The cloned object’s reference points to the cloned-from object, whilst the contents of the object should be independent of any other. We can’t initialise it with default values, since they’re to be immutable and thus we’d never get a non-default object! We must therefore forget about this object’s contents until they’re set or accessed, which requires us to be lazy in some respect. We don’t neccessarily need to use lazy computation, delaying all computation until we know everything we need to. We could deal with memory allocation and such if we knew the size of the object, or if we had functions in place to reallocate memory when the contents become more defined.

Every reference is an object, every reference points to an object and every object contains a reference. This gives a large number of objects, but we will not reduce this in the design phase.

To specify the behaviour of an object we look in its vtable, which is what the reference points to. A vtable is also an object, since we want a pure object system. Thus we have to make the root object somehow, ensuring that the mechanisms used to do so can be coerced into objects afterwards. This, once again, relies on a lazy approach to data:

# Get an ‘empty’ (ie. undefined) object
object = make_raw_object()
# Make another empty object
object_vtable = make_raw_object()
# Use this second object to describe the behaviour of ‘object’
give_reference(object, ref_to(object_vtable))
# Now make a third empty object
vtable_vtable = make_raw_object()
# This third object describes the behaviour of behaviour objects
give_reference(object_vtable, ref_to(vtable_vtable))
# Since the third object is a behaviour, it describes itself too
give_reference(vtable_vtable, ref_to(vtable_vtable))

Now we have the Id object model: everything is an object, our objects have a reference to some behaviour (vtable) along with some contents.

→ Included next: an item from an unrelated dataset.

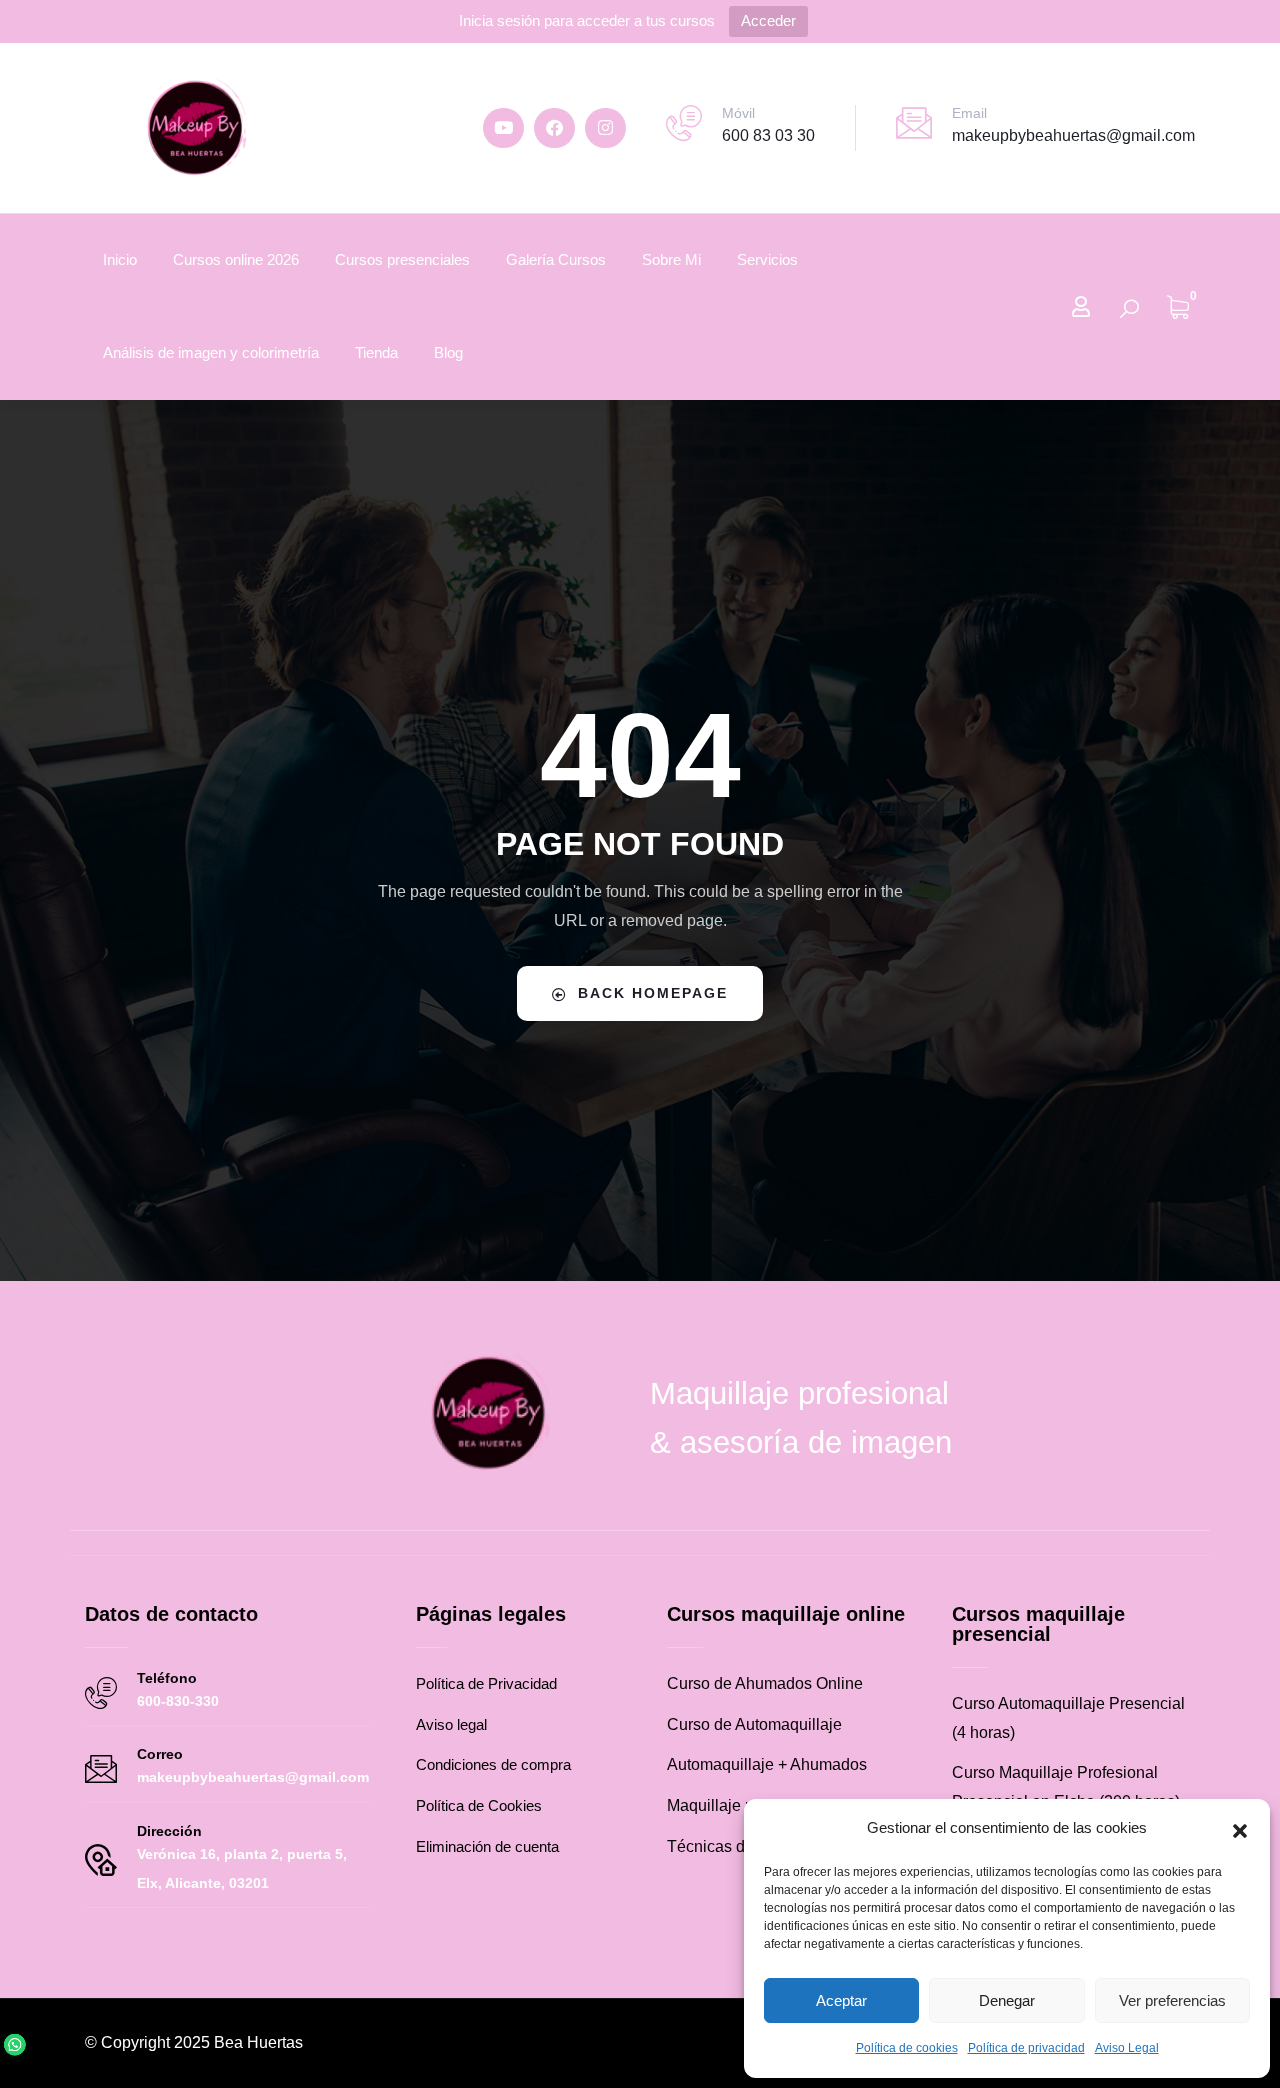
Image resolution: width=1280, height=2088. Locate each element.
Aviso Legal (1127, 2048)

Each object has a behaviour (object has object_vtable, object_vtable has vtable_vtable and vtable_vtable has vtable_vtable). We have used functions ‘make_raw_object’, ‘ref_to’ and ‘give_reference’. Not only are these are impure (they are not in our object model, and are probably not even objects if we’re using a low-level starting point), but they also break the object system by allowing new object hierarchies to be defined! Thus these should not exist in the final system, which is OK since they are not needed after we have bootstrapped the object system; thus they can live in a bootstrap compiler which can be thrown away once it’s compiled a native compiler.

Now we have a skeletal object hierarchy
object -> number -> integer -> natural
object_vtable -> num_vtable -> int_vtable -> nat_vtable

object -> vtable -> num_vtable -> int_vtable -> nat_vtable
object_vtable -> vtabl_vtabl -> vtabl_vtabl -> vtabl_vtabl -> vtabl_vtabl

object -> vtable -> vtable_vtable
object_vtable -> vtable_vtable -> vtable_vtable
Now we loop the hierarchy around so that the vtable’s reference points to vtable_vtable:

This is where the post trails off. From a quick skim I’m pretty certain I’ve got Id right so far, although I’ve stopped short of mentioning anything directly functional (eg. function objects, continuations, etc.). Maybe I’ll finish this off some time.